REQUIREMENT: How many of the lines below contain the word "axis"? Reply with the number alone.
↓↓↓
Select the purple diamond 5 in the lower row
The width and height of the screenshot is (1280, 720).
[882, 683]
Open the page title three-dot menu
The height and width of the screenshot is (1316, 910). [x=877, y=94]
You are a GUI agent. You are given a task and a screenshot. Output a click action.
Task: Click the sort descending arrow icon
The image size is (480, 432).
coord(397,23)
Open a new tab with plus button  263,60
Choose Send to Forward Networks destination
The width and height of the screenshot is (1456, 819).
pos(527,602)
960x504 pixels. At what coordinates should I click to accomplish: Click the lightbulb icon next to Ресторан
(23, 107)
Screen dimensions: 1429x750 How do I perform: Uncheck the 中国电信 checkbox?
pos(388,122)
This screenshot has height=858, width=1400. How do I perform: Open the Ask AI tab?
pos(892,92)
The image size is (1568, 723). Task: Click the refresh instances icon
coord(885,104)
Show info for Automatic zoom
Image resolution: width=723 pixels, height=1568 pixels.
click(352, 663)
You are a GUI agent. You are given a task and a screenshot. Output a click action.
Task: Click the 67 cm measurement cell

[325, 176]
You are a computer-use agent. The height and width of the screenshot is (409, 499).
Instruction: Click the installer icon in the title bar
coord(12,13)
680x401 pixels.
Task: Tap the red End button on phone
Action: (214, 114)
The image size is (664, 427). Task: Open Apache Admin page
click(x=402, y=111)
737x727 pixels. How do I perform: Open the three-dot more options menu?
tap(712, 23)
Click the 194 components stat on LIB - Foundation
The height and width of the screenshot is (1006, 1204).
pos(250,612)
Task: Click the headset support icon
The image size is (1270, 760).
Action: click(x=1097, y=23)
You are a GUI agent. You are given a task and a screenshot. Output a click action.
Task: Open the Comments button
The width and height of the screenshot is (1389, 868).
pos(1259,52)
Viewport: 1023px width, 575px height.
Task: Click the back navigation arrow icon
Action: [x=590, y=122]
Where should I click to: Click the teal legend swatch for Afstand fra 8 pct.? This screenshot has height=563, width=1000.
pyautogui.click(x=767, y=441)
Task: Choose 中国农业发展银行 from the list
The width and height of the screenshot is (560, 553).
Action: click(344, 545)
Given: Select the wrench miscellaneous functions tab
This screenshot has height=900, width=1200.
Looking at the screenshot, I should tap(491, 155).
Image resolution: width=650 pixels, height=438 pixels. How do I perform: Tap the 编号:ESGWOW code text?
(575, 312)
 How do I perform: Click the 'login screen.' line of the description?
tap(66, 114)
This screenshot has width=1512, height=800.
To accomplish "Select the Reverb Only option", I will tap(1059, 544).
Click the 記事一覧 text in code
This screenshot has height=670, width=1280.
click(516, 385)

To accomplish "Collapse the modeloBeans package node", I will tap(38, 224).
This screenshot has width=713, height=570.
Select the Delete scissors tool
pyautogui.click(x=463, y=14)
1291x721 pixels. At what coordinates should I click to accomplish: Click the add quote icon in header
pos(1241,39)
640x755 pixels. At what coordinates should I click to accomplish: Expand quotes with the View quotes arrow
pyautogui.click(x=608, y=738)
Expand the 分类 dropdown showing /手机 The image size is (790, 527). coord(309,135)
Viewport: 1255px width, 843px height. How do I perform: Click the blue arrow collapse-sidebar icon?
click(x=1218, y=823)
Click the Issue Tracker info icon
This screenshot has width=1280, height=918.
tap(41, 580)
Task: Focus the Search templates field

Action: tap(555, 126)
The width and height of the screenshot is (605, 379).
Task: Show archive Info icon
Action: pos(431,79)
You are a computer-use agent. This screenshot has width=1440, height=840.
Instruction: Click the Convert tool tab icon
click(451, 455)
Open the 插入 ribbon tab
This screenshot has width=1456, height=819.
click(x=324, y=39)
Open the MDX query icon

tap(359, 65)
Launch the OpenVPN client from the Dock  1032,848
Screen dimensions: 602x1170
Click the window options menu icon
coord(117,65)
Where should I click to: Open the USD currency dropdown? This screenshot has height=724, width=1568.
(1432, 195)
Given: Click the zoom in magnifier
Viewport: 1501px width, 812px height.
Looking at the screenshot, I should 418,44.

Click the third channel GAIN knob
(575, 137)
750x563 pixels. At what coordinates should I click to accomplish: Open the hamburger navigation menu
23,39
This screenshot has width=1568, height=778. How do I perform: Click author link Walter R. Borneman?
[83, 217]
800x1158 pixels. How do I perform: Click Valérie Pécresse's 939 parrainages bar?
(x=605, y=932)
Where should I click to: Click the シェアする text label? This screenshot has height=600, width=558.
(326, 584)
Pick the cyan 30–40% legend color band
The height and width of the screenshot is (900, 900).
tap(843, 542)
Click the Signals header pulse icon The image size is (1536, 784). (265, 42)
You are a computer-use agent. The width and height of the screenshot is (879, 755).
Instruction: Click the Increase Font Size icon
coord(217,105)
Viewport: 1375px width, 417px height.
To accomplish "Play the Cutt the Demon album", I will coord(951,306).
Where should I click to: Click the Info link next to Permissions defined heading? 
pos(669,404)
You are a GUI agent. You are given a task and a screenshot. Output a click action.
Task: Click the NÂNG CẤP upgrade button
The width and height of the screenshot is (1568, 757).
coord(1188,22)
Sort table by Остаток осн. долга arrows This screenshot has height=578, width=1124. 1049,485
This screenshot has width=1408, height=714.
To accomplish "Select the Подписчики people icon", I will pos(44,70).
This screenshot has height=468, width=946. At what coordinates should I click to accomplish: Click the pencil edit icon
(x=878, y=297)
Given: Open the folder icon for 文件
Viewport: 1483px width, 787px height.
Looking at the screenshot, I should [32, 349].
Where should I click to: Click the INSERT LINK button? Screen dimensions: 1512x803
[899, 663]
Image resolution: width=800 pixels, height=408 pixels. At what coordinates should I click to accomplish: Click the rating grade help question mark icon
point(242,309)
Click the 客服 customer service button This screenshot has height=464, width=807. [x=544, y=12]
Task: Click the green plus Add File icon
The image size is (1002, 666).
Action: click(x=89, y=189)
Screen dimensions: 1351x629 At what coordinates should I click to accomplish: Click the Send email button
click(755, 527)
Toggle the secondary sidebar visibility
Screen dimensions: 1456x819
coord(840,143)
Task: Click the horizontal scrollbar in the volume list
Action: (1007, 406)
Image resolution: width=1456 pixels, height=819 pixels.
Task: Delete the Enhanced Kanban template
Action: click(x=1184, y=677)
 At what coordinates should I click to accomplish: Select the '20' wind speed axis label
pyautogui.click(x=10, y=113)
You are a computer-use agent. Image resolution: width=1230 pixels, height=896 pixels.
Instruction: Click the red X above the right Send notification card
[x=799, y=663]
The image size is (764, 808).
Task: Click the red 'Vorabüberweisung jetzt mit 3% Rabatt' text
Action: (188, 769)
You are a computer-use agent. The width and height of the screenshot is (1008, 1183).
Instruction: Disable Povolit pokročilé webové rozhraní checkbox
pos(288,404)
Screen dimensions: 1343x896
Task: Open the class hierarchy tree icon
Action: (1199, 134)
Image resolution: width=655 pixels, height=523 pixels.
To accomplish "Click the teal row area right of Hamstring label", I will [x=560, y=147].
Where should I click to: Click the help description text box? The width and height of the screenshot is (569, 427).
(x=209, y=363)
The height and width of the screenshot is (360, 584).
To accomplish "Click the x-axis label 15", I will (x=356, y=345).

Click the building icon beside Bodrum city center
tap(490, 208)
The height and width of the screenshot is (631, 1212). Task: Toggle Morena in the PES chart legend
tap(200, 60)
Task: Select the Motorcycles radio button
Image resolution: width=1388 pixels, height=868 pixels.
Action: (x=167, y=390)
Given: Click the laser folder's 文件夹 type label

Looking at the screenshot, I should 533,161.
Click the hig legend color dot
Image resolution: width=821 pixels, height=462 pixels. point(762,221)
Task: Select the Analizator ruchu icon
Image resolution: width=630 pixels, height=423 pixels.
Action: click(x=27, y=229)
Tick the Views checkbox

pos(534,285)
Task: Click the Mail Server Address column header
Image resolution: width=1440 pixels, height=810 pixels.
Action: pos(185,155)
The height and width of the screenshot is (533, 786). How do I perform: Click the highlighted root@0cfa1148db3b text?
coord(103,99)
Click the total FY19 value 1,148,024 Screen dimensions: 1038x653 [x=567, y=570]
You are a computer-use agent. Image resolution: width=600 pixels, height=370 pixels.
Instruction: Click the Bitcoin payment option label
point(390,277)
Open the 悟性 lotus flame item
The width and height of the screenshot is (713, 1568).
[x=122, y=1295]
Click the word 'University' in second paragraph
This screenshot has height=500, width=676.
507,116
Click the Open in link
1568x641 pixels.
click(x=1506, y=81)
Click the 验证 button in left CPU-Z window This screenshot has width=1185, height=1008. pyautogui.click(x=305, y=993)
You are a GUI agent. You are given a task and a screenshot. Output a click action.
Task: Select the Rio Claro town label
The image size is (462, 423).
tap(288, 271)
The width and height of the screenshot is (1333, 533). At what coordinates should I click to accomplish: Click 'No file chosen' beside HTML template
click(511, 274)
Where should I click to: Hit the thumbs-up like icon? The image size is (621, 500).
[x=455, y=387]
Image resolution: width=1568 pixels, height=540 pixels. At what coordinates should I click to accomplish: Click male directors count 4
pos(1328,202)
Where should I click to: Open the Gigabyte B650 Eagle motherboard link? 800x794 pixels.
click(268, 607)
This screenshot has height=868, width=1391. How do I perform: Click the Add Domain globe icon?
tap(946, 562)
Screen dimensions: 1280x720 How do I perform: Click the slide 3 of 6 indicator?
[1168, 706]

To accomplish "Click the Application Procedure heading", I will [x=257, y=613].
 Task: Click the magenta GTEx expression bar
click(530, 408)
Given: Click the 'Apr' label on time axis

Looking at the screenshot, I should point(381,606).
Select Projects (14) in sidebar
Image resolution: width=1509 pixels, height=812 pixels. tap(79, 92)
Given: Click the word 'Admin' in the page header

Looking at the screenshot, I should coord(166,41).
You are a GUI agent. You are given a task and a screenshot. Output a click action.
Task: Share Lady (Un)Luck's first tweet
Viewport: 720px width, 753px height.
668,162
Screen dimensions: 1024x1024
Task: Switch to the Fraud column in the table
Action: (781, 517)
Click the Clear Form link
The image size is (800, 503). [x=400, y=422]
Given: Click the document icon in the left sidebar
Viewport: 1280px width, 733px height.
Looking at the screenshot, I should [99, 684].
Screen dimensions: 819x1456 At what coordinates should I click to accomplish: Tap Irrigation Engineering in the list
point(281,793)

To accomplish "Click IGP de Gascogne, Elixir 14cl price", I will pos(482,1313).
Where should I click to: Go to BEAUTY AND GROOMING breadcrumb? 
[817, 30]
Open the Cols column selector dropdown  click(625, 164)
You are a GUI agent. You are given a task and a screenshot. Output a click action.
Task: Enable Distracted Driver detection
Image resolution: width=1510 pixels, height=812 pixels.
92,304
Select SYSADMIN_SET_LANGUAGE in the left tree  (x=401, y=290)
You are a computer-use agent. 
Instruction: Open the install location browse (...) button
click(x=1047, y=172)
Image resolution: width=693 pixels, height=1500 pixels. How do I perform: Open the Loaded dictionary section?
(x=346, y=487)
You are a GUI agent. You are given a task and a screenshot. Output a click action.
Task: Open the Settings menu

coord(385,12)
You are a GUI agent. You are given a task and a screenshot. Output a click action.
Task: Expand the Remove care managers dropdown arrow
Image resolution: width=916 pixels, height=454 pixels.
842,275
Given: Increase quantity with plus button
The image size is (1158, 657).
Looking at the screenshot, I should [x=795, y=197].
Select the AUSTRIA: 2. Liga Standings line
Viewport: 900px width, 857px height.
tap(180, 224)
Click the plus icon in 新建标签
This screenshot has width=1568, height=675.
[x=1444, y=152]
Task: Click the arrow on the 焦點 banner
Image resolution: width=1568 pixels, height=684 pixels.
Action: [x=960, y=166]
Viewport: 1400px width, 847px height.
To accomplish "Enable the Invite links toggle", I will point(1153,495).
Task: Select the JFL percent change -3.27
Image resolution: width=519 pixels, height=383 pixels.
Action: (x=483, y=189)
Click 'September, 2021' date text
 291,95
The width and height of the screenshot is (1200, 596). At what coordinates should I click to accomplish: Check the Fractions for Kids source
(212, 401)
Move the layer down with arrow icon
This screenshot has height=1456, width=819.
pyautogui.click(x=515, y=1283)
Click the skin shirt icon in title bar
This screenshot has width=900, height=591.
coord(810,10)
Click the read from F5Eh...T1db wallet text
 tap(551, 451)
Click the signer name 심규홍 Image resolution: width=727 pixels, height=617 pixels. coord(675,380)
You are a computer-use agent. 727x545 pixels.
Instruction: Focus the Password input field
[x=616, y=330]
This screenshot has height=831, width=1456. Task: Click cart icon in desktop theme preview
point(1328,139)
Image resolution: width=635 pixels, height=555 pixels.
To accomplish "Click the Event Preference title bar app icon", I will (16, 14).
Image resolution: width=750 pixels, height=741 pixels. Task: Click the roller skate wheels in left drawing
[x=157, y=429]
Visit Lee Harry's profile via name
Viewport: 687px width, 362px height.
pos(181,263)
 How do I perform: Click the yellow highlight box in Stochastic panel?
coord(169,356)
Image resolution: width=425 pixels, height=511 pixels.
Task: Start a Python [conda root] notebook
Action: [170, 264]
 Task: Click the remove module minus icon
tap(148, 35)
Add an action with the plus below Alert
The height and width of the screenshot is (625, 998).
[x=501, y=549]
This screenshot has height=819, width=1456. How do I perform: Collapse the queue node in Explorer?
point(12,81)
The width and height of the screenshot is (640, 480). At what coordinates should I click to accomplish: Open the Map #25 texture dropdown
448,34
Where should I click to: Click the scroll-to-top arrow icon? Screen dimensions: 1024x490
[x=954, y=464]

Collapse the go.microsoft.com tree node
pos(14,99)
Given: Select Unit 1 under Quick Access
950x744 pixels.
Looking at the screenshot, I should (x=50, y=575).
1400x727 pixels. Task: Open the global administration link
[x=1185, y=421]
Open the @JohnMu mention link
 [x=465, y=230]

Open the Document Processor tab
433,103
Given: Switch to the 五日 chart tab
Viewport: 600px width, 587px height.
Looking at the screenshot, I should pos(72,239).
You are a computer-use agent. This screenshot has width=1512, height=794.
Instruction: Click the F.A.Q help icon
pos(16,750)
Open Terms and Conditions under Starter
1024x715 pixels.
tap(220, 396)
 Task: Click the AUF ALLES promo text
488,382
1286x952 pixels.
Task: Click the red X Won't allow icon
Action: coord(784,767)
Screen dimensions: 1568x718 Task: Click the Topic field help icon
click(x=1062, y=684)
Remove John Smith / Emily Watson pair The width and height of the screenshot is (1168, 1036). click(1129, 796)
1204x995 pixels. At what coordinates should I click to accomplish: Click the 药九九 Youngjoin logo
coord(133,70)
↑↑↑
FINISHED TASK: 3